こちらの世界に来て、八葉なる男性が自分を守るのだ、と言われた時、初めて彼に会った。
藤姫に紹介された時、本当に自分の中に電流が流れたかと思う位、衝撃が走った。
視線が合った時、顔から火が出たと勘違いしてしまう程、熱く赤くなった。
「…君が龍神の神子かい?」
そう尋ねられた時、その蕩けるような美声に、自分の心臓が壊れるのではないか、という位鼓動が早くなってしまった。
……本当にどうしちゃったんだろう、私。
その日から寝ても覚めても彼の事を思い浮かべてしまう。
神子として、大事な役割―京を鬼の手から救いだす―があるのは分かっていたが、それを思わず忘れてしまいそうな位、忘れる事ができない。

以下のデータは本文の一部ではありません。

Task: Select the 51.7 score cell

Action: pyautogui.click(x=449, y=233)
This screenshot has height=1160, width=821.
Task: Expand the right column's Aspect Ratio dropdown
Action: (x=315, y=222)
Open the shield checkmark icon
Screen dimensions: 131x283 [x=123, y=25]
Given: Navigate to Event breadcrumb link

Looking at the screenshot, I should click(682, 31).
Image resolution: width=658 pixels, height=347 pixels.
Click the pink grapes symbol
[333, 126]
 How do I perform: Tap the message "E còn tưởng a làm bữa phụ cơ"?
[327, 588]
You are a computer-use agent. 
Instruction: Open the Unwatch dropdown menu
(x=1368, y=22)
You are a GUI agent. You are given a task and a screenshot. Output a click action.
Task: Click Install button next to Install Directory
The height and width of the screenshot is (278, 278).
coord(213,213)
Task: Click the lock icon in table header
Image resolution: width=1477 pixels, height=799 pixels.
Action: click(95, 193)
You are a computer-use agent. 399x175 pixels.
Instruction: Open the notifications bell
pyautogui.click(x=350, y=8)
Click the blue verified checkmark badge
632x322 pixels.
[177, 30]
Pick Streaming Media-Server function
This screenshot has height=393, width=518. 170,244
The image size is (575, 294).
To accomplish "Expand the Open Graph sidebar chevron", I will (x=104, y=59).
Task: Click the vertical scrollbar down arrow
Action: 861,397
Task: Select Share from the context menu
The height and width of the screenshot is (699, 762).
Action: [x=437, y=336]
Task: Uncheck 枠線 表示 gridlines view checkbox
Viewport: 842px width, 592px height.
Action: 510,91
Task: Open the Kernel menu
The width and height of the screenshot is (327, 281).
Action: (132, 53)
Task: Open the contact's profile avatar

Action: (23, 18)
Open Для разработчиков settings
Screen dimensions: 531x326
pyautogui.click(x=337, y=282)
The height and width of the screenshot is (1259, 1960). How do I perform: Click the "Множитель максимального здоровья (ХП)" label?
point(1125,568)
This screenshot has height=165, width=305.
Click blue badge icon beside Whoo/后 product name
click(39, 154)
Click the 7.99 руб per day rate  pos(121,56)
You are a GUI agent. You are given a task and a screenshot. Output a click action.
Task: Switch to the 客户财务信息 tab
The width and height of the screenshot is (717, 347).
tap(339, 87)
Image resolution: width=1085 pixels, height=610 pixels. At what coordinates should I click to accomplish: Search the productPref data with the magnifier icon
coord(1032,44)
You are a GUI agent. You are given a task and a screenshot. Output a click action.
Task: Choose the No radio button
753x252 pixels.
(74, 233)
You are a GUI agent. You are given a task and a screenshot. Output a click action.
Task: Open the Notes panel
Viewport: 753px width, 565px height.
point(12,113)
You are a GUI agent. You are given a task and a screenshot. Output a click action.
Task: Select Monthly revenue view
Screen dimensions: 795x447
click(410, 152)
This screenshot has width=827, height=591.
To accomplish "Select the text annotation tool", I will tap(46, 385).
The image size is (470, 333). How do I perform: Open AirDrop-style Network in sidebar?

こんな事じゃダメだと、頭から離そうとすればする程、更に心に刻みつけられてしまう。
…こんな事、藤姫ちゃんにも相談できないよ。
かといって、誰に相談していいのか分からない。
天真や詩紋に相談できればよかったが…、違う世界の人を好きになったと言えば、そんな不毛な恋は止めておけと、言われるに決まっている。
そんな事、言われなくても分かっている。だけどそれが出来ないから困っているのだ。
…本当にどうしよう。
あかねをここまで悩ませている相手の名は、橘友雅。
八葉で地の白虎であり、左近少将で…数々の女性と浮名を流す、当代きっての色男、であった。